Ich hatte wohl sehr wehmütig geklungen, denn Jana stupste mich in die Seite.

»Du bist noch keine alte Schachtel, hörst du?«

»Du hast gut reden!«

»Komm wir gehen mal rein!«, forderte Jana mich auf. Ich schüttelte heftig den Kopf.

»Lieber nicht! Du kannst es dir natürlich anschauen.«

Jana kehrte nach ein paar Minuten zurück. »War das vor sechzehn Jahren auch schon so nobel?«

»Nee, nicht ganz so.«

Wir schlenderten danach durch die Rue Obscure, die dunkle Straße, und fühlten uns wie im Mittelalter. Später eroberten wir die Citadelle aus dem 16. Jahrhundert, die damals die Stadt vor den Gefahren von See schützen sollte. Damals lagen die hundertzehn Galeeren von Barbarossa vor Villefranche, die alles zerstörten, was ihnen in den Weg kam. Heute befinden sich dort das Rathaus, die Polizei, ein Kulturzentrum und ein Blumengarten.

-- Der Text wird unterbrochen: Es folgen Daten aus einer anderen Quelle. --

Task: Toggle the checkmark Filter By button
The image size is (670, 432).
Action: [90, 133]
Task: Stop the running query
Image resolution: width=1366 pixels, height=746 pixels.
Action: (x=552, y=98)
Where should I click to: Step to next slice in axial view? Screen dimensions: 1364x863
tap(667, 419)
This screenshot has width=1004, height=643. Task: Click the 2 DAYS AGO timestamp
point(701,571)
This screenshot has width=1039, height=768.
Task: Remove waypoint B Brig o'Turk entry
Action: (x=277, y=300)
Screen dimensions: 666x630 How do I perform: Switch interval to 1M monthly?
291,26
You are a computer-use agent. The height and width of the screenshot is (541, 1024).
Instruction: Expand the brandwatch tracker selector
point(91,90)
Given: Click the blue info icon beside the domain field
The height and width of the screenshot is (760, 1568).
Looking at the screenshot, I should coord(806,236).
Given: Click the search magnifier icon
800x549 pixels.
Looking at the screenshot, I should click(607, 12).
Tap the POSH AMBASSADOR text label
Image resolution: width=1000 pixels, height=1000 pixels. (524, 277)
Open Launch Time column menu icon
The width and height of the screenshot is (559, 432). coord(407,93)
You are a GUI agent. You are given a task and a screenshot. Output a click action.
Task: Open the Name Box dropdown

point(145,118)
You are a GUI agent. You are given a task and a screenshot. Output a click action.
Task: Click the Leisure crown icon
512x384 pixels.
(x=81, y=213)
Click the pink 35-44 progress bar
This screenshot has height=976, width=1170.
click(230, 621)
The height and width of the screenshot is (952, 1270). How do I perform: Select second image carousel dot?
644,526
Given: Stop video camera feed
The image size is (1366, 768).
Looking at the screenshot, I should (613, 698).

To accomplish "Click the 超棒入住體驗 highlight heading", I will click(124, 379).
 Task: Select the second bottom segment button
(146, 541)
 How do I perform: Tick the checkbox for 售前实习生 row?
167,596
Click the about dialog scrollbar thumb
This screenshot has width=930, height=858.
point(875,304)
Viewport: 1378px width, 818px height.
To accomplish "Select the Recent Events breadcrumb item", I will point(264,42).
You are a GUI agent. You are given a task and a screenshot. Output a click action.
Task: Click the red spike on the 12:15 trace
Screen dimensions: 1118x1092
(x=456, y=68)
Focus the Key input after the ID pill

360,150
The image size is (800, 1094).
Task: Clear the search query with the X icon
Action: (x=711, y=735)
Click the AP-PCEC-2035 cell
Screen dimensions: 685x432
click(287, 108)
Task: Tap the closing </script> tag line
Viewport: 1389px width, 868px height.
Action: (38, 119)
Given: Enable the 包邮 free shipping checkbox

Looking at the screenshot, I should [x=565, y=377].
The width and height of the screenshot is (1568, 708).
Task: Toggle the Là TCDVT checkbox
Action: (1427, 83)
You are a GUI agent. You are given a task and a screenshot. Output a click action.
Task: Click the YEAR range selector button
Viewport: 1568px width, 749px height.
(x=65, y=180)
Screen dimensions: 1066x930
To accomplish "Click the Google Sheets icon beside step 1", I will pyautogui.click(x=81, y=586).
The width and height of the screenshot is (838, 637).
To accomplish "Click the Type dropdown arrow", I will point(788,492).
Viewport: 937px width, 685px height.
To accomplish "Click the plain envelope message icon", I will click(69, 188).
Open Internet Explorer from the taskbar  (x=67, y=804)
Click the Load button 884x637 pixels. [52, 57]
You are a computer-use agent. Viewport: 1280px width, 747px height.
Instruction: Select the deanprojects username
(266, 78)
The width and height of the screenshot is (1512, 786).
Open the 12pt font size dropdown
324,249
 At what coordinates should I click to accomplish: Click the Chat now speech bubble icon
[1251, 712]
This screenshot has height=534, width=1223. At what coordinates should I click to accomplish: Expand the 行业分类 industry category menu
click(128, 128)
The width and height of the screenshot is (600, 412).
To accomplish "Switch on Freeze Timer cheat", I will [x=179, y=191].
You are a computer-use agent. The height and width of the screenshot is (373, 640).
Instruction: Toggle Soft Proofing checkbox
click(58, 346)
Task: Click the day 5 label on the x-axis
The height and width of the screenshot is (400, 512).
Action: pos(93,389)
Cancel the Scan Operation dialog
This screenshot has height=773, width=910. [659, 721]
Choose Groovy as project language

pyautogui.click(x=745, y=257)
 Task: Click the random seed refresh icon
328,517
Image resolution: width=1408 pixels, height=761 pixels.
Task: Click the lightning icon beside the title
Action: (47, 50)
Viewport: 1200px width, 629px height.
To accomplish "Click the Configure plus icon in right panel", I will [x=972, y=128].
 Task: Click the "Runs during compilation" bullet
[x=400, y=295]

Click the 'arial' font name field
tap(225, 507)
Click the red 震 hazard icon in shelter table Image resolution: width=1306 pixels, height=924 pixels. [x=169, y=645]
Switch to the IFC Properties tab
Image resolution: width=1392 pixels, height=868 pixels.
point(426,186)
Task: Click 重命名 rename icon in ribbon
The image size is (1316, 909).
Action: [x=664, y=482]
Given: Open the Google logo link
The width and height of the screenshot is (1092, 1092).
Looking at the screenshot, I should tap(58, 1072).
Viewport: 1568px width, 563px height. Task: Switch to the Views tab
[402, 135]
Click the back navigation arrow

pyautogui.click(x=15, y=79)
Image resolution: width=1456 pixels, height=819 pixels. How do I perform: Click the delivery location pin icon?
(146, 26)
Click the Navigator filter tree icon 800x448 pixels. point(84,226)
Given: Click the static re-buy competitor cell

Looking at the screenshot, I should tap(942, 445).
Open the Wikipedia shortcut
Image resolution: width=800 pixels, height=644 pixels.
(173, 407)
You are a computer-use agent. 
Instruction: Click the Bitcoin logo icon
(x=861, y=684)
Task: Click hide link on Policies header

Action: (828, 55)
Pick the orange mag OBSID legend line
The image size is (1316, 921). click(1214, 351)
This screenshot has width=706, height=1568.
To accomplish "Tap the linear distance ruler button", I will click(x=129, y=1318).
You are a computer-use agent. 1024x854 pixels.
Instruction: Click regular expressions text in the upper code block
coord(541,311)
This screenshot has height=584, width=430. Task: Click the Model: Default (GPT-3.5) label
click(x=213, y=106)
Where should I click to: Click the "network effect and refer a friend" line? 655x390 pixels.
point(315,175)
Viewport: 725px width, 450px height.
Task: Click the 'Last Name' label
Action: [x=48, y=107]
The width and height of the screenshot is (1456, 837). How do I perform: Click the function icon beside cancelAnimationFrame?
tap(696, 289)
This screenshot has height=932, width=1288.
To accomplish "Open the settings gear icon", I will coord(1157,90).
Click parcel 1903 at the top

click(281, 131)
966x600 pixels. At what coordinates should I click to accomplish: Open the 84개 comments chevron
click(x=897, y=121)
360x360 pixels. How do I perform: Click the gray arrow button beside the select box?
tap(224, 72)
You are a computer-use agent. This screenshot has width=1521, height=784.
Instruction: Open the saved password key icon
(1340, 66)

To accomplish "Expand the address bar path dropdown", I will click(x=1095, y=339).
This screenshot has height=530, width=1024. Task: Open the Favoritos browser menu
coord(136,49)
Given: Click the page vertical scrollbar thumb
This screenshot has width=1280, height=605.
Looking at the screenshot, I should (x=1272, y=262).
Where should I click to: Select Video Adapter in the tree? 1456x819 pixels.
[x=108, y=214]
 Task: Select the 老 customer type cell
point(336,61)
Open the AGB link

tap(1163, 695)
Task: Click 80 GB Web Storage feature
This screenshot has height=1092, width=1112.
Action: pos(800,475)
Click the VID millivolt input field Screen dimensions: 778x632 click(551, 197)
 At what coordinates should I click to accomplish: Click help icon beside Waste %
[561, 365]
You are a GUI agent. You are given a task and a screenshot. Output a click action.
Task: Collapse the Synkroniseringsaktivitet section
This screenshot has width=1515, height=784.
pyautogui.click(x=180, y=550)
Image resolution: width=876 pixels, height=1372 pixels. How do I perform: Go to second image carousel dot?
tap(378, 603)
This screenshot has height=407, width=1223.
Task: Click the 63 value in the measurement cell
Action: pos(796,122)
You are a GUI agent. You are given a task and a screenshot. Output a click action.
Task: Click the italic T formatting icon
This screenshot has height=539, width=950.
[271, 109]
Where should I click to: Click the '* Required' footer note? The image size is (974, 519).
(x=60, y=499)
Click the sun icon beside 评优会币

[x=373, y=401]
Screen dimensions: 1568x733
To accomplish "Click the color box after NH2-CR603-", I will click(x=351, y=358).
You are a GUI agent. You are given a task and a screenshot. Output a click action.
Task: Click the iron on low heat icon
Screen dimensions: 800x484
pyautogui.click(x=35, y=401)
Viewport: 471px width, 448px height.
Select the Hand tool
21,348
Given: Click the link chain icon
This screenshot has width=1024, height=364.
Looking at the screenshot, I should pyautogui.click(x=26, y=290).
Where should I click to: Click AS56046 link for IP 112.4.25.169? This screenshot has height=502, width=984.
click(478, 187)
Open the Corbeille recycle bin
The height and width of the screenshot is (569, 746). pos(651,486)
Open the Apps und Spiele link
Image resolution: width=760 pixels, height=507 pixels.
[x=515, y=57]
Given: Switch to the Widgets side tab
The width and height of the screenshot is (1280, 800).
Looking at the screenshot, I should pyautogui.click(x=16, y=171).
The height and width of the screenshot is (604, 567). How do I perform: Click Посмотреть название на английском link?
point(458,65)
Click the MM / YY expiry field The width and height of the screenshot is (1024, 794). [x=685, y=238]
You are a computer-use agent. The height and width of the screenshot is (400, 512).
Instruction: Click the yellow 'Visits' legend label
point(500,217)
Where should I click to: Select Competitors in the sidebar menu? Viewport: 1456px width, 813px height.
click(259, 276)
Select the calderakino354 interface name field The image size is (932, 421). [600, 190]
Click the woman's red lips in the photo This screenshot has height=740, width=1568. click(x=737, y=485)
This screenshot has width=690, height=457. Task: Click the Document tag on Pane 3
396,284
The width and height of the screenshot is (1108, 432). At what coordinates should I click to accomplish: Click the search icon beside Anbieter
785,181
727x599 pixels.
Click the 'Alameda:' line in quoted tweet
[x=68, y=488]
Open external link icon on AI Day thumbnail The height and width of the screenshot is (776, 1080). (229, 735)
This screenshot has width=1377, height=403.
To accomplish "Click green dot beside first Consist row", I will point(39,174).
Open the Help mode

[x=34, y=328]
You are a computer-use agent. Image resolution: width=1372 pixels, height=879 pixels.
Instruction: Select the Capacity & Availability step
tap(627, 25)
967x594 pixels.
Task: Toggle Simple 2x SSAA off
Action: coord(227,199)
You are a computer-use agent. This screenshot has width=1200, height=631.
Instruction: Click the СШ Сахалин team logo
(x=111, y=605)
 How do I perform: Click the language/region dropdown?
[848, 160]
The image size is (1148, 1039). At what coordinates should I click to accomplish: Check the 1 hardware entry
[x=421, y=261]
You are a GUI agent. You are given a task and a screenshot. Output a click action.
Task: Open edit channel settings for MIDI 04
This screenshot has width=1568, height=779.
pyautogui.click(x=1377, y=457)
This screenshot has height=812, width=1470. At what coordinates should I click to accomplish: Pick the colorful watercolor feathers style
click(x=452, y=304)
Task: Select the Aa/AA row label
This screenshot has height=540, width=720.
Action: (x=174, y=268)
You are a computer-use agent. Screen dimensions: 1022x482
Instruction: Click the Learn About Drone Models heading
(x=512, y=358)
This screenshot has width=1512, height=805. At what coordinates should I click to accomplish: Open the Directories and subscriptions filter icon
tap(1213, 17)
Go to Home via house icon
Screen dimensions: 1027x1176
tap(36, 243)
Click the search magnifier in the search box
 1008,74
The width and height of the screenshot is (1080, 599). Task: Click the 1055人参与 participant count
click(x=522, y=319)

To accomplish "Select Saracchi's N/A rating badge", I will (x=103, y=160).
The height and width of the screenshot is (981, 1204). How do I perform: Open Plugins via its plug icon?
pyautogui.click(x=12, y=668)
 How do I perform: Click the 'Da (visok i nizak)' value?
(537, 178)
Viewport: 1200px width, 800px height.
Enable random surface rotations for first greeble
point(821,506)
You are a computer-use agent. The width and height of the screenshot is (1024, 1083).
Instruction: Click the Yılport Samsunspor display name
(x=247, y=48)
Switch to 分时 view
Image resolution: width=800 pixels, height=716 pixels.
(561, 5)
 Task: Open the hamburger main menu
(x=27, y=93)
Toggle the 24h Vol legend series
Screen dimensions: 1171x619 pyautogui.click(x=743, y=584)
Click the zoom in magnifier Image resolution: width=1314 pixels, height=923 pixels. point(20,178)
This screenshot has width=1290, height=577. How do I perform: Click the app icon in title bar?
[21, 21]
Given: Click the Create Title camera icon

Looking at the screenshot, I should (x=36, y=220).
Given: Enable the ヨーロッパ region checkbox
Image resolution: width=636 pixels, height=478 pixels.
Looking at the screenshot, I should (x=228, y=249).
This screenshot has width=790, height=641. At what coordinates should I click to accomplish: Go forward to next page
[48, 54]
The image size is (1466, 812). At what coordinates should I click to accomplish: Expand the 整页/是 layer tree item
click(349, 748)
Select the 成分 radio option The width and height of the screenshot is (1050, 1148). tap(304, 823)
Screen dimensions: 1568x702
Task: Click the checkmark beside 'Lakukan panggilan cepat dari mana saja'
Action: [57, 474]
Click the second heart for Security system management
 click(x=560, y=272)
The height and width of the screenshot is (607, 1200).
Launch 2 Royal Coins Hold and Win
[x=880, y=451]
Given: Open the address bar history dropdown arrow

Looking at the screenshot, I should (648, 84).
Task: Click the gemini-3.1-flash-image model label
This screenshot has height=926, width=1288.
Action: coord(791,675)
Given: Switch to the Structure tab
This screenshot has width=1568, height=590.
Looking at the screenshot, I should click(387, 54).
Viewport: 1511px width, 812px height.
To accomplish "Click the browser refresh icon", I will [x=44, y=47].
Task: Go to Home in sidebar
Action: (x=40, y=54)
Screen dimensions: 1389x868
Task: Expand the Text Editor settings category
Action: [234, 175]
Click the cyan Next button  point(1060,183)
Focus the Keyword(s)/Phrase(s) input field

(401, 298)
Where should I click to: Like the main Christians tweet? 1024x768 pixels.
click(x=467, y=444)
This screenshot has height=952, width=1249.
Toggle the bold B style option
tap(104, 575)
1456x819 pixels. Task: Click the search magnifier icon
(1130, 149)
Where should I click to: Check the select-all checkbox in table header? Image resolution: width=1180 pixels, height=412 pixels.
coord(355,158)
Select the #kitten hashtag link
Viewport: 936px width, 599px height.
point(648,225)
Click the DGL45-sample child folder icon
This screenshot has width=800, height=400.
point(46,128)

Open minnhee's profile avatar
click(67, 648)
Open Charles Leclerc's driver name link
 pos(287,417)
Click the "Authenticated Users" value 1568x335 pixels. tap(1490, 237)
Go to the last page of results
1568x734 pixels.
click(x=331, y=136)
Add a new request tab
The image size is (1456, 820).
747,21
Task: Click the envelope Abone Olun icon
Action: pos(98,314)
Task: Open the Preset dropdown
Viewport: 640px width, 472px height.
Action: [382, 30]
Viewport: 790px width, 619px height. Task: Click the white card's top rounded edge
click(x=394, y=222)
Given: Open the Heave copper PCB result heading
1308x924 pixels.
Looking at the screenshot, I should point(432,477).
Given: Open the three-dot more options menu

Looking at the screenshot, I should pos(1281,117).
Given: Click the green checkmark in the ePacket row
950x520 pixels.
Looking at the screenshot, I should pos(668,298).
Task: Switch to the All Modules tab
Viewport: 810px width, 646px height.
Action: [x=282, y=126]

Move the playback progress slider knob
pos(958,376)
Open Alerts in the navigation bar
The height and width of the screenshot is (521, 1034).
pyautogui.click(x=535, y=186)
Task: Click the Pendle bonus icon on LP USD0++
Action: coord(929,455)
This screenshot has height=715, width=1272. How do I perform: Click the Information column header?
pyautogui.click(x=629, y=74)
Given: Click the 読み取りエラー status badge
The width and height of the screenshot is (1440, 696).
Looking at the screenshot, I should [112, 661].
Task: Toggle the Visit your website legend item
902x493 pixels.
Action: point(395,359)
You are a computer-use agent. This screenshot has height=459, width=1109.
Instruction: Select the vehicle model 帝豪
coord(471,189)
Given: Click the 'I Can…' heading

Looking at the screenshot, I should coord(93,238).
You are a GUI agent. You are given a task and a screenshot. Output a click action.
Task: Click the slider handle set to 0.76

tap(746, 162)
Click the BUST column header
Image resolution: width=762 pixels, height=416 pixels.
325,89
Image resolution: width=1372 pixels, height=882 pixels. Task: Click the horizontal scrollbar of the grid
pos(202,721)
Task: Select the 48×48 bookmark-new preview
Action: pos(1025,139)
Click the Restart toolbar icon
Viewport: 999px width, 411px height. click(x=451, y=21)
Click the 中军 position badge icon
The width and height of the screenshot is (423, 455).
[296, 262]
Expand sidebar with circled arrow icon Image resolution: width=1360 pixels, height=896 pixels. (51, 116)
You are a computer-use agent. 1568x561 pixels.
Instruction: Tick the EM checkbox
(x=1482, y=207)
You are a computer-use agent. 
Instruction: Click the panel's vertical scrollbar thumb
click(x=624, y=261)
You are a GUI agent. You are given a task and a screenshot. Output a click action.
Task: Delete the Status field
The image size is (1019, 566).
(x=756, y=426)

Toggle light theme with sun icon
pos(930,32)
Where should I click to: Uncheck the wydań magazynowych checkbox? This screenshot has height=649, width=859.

Endlich hatte ich auch diese kleinen Schmuckstücke gesehen. Schließlich setzen wir uns an der Place Amélie Pollonais auf die Terrasse vom »Le Cosmo« und bestellten Kaffee.

In dem kleinen Laden schräg gegenüber fielen mir silberne Flipflops mit Strasssteinen ins Auge.

»Na, hol sie dir!«, sagte meine Schwester, die gerade dabei war, die Speisekarte zu studieren.

»Woher weißt du …?«

Sie unterbrach mich lachend. »Nicht ernst gemeint die Frage, oder? Weil ich so etwas sehen kann. So wie ich damals wusste, dass du meine Jeansjacke haben wolltest. Hab ich nicht nur gesehen, sondern gespürt. Na ja, du hast sie dir dann ja auch gemopst!«

»Wen?«, fragte ich entrüstet.

»Tu nicht so scheinheilig. Die Jeansjacke natürlich.«

»Das stimmt überha…« Ich unterbrach meinen empörten Ausbruch. Wieso setzte bei mir eigentlich immer sofort der Verteidigungsreflex ein.

»Stimmt. Ich habe sie ein paarmal für Feten aus deinem Schrank geholt.«

»Das hab ich gerochen!«, gab Jana völlig unbeeindruckt zurück.

»Dabei habe ich sie nachts vor meinem Fenster zum Lüften rausgehängt. War voll kompliziert, die an dem kleinen Haken zu befestigen.«

»Das hab ich gesehen!«, meinte Jana und zeigte auf etwas in der Speisekarte. »Hier, das nehm ich. So ’n Crêpe.«

»Du wusstest all die Jahre, dass ich heimlich deine Jacke abgestaubt und megakompliziert ausgelüftet habe und hast nie etwas gesagt?«

Die Topsecret-Aktion war damals ein echter Akt für mich gewesen.